Días después, el presidente llegó para ver lo que habíamos logrado. Al principio, había considerado nuestra tarea como una burla a nuestras capacidades, una misión para demostrar nuestra inutilidad, pero esto cambió al ver el puente casi terminado.. "Si lograron esto bajo tales condiciones, imagínese lo que podrían hacer con más recursos", pensó seguramente.

El presidente no tardó más de una semana y organizó una fiesta fastuosa con champán, lujos, música en vivo y trofeos para los obreros. En su elegante traje y con una sonrisa artificial, observó cómo colocábamos la última tabla del puente.

En ese momento vi en el rostro del presidente una mezcla de incredulidad y respeto. Creo que fue allí, justo en ese momento, cuando entendió que había subestimado el poder de la voluntad humana.

Este, rodeado de súbditos que aplaudían, invitó a todos a un banquete con joyas y regalos, y presentó su nuevo proyecto: "El gran edificio".
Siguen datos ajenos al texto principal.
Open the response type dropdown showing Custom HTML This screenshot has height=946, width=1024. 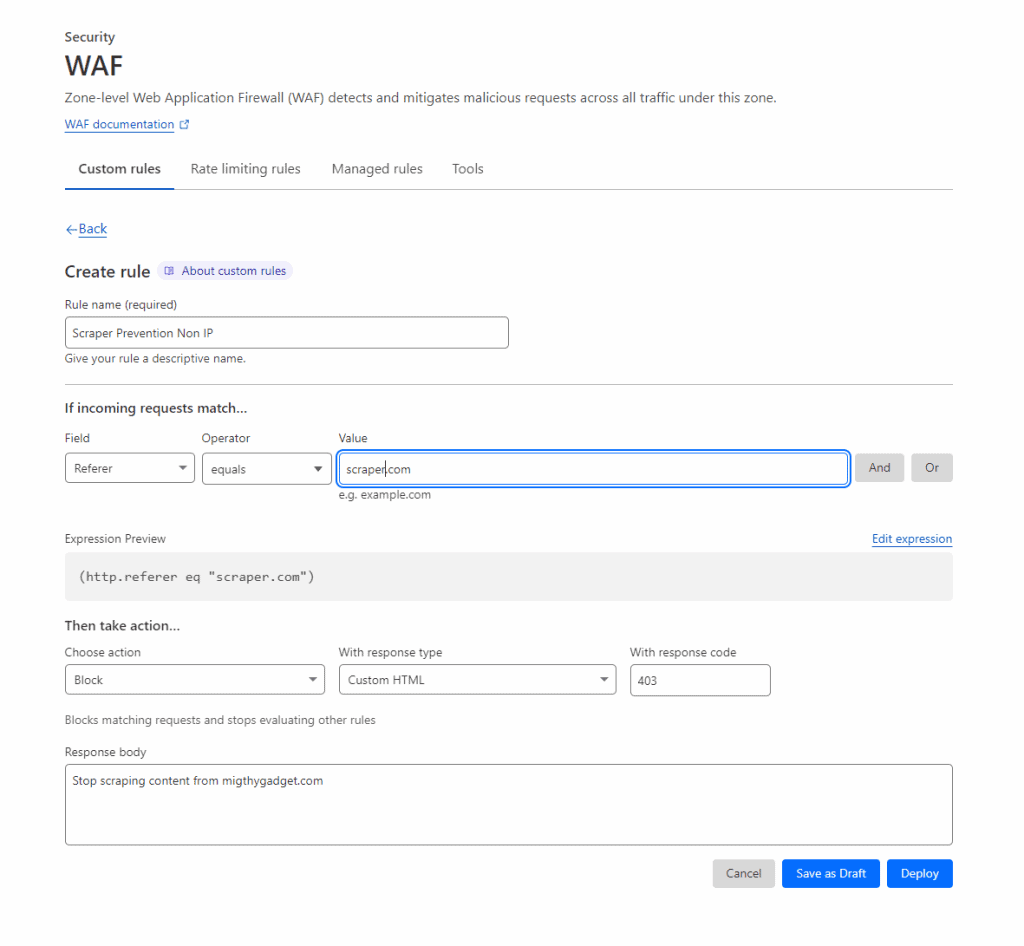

No sería honesto decir que algunos no cedieron a la tentación de los obsequios del presidente. Al final, después de tanto sufrimiento, ¿quién no anhelaría un poco de paz, aunque fuera efímera? No obstante, me quedo con el sonido de los pasos y voces de quienes acompañábamos a Juan, que sobre sus ruedas y con su martillo en mano, siguió de largo ignorando al presidente completamente, como declaración silenciosa de dignidad recuperada. Ese día Juan llevaba la frente en alto  como nunca antes.